To start service from inside container, run /app/init.sh.
Rest API
This service takes in speech in *.wav format, which should be exactly 16 KHz and 16-bit.
URL: POST <host>/Decoding/Decode
The server accepts POST request, with field of wave in the body, carrying the wave file with standards above.
The server sends response in following format:
{
"Id": "6b239c12-a5dc-47f8-a17a-c31a6e34bb7e",
"Text": "关于黄款汇率希望大家不要被误导当然这个火鸡的答案并不对",
"Message": "Ok"
}
Check if response['Message'] == 'Ok'. if not, there is a failure.
The first field Id is the id generated for the speech (GUID), with which we can do some tracing in the log;
The second field Text is the Chinese text of the given speech.
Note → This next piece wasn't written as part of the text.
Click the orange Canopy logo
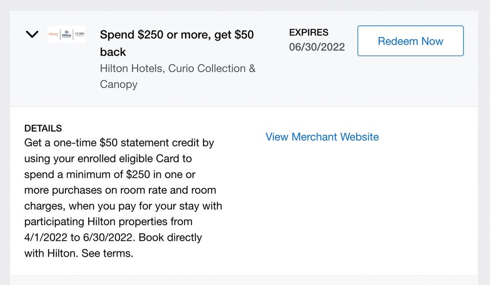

The third field Message carries some messages if the decoding failed.
for example:
{
"Id": "eae8e7cc-55a7-4404-a44f-411452da5dd3",
"Text": "",
"Message": "the wav file is broken or not supported\nbad wave\n"
}
To test the API, use
./test.sh
This will run APITest/autoapi.py with different parameters. If this keeps failing, consider modify some configurations to make it faster.
An expected result is:
python3 APITest/autoapi.py single_normal
{
"Id": "35254669-40ed-44b2-9ef6-9bd333a20c20",
"Text": "关于黄款汇率希望大家不要被误导当然这个火鸡的答案并不对",
"Message": "Ok"
}
python3 APITest/autoapi.py parallel
{
"Id": "7d27495a-7f3e-4db5-9b4b-c42213536cbc",
"Text": "关于与还款汇率希望大家不要被误导当然这个火鸡的答案并不对",
"Message": "Ok"
}
{
"Id": "577c152b-ef50-4c52-87a8-1d03e690b35a",
"Text": "关于还款汇率希望大家不要被误导当然这个火鸡的答案并不对",
"Message": "Ok"
}
{
"Id": "b6d4dfa4-175c-434a-942a-1b6654c2c4d3",
"Text": "关于黄款汇率希望大家不要被误导当然这个火鸡的答案并不对",
"Message": "Ok"
}
{
"Id": "8481b5cc-46e1-41f9-9916-59528181eda1",
"Text": "关于黄款汇率希望大家不要被误导当然这个火鸡的答案并不对",
"Message": "Ok"
}
{
"Id": "78b6de10-b0e1-48b5-9ea7-b205cacb1916",
"Text": "关于黄款汇率希望大家不要被误导当然这个火鸡的答案并不对",
"Message": "Ok"
}
{
"Id": "90fe65fb-7cc1-49ec-8cc1-bd546e1ee287",
"Text": "关于黄款汇率希望大家不要被误导当然这个火鸡的答案并不对",
"Message": "Ok"
}
{
"Id": "b625ba39-c257-404d-b6ef-45f46aad87f0",
"Text": "关于黄款汇率希望大家不要被误导当然这个火鸡的答案并不对",
"Message": "Ok"
}
{
"Id": "352b8e49-b97e-4b12-afdc-88b928fb07e1",
"Text": "关于黄款汇率希望大家不要被误导当然这歌火系的答案并不对",
"Message": "Ok"
}
{
"Id": "2bfa4f8e-c174-43d8-9985-9c7043cada57",
"Text": "关于黄款汇率希望大家不要被误导当然这个火鸡的答案并不对",
"Message": "Ok"
}
{
"Id": "a0175f9d-11fe-425e-a4b2-1766e6c9b50f",
"Text": "关于黄款汇率希望大家不要被误导当然这个火鸡的答案并不对",
"Message": "Ok"
}
avg rtt: 5.822241s
python3 APITest/autoapi.py empty
{
"Id": "eae8e7cc-55a7-4404-a44f-411452da5dd3",
"Text": "",
"Message": "the wav file is broken or not supported\nbad wave\n"
}
python3 APITest/autoapi.py bad_url
{
"Id": "",
"Text": "",
"Message": "Usage: POST <host_name>/Decoding/Decode\nContent-Disposition: form-data; name=\"wave\"; filename=\"your.wav\"\nContent-Type: audio/x-wav\n\n<binary_contents>"
}
python3 APITest/autoapi.py big
{
"Id": "59171039-555d-4dfb-bb1e-f10ea3914356",
"Text": "",
"Message": "The wave file should be smaller than 1000000 bytes"
}
Structure
This server comprises mainly three parts: (1) ASP.NET web interface, (2) a message queue implemented with redis, (3) decoder implemented with kaldi .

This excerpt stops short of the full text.